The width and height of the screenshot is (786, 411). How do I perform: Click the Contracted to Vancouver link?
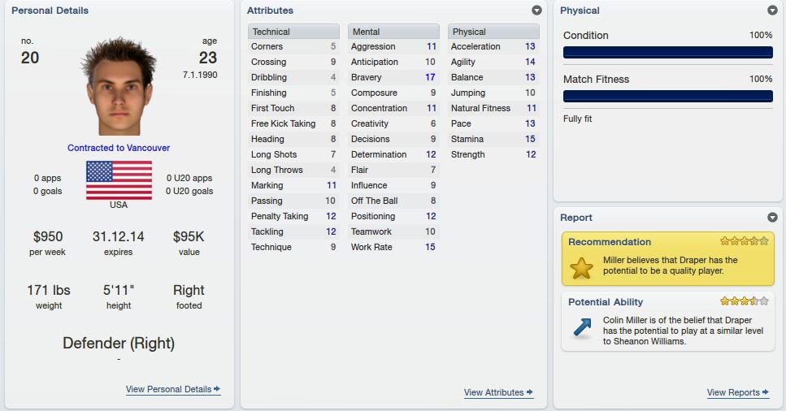(119, 148)
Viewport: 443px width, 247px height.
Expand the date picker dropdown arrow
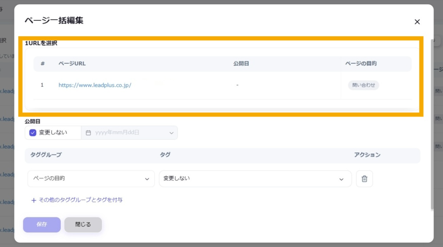171,133
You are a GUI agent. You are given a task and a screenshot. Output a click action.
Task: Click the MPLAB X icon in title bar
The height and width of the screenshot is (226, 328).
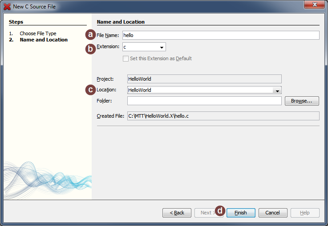7,7
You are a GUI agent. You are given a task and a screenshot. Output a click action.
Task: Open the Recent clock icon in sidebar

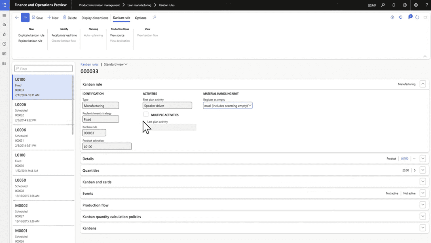[x=4, y=44]
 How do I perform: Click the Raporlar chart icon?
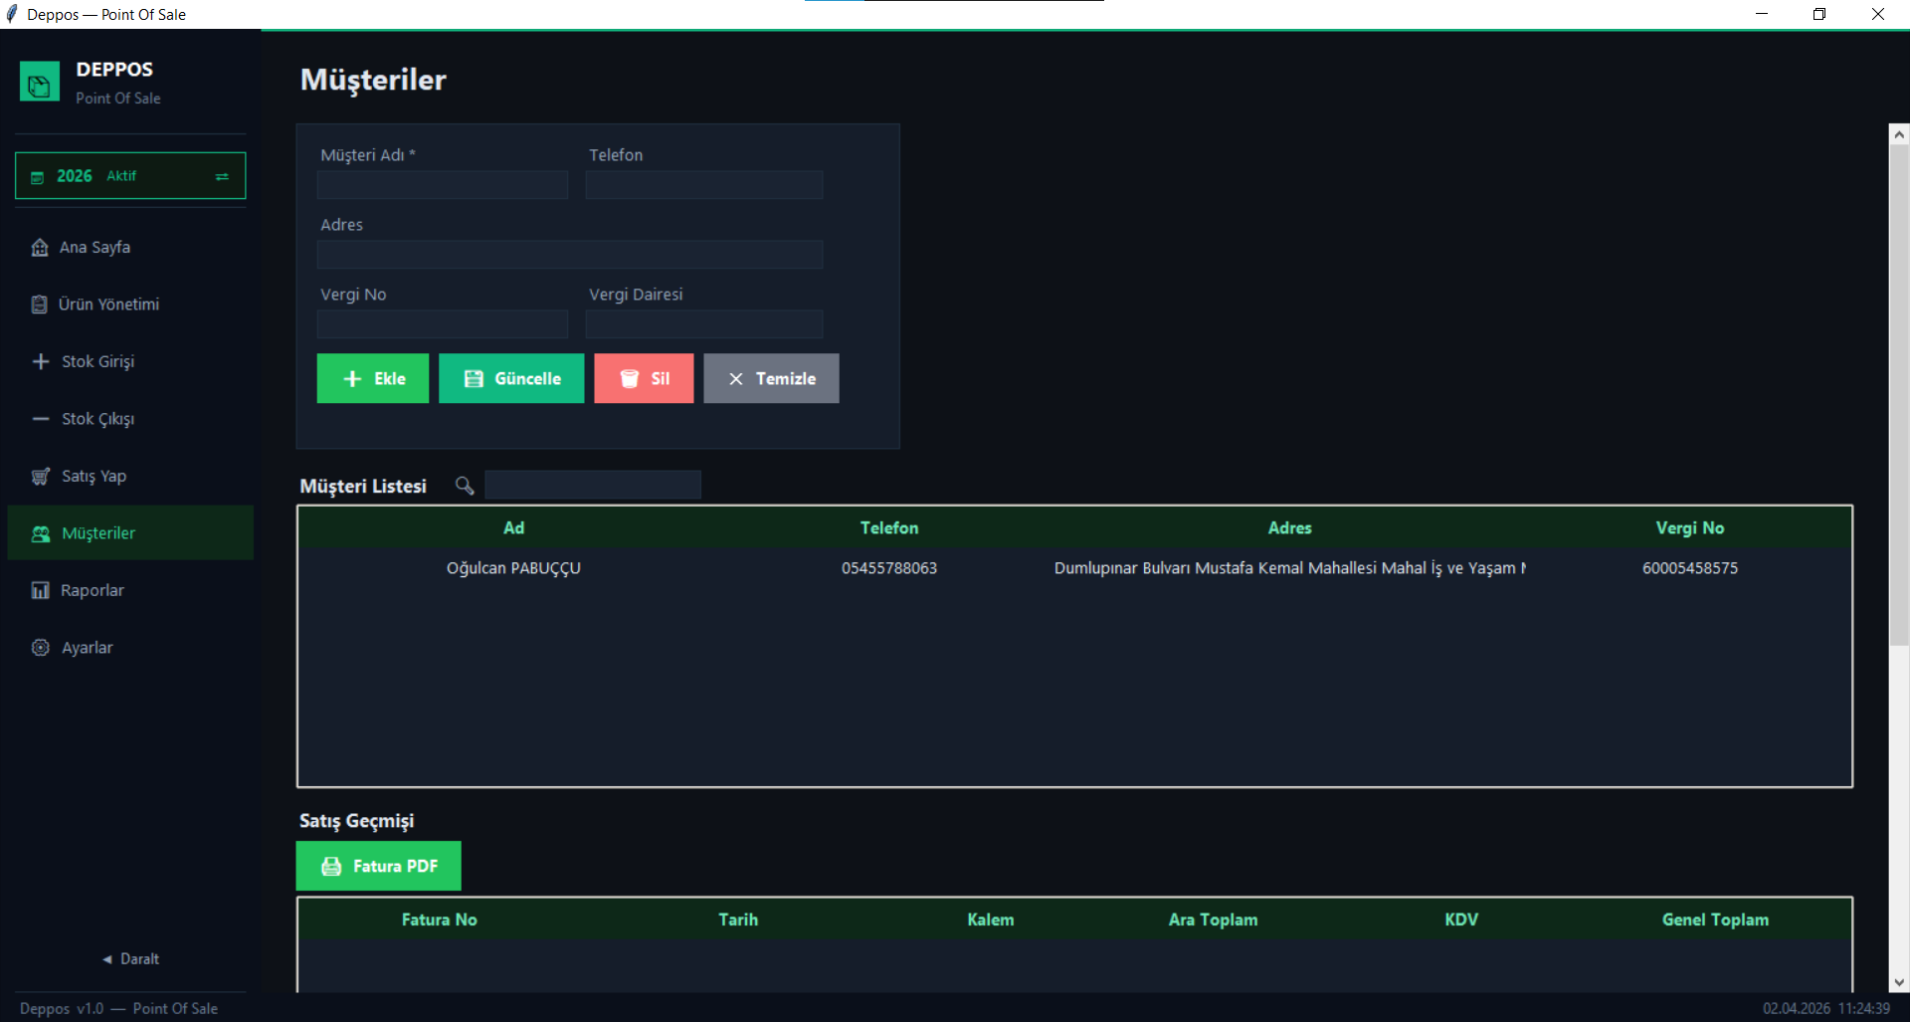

--------------------------------

_What the exercise asks_. Repeat the data in full and exactly. Omit pictures.

_Written solution_.
The width and height of the screenshot is (786, 411). How do I perform: Click the Contracted to Vancouver link?
(119, 148)
Viewport: 443px width, 247px height.
Expand the date picker dropdown arrow
171,133
You are a GUI agent. You are given a task and a screenshot. Output a click action.
Task: Click the MPLAB X icon in title bar
The height and width of the screenshot is (226, 328).
7,7
You are a GUI agent. You are given a task and a screenshot. Output a click action.
Task: Open the Recent clock icon in sidebar

[x=4, y=44]
 How do I perform: Click the Raporlar chart icon?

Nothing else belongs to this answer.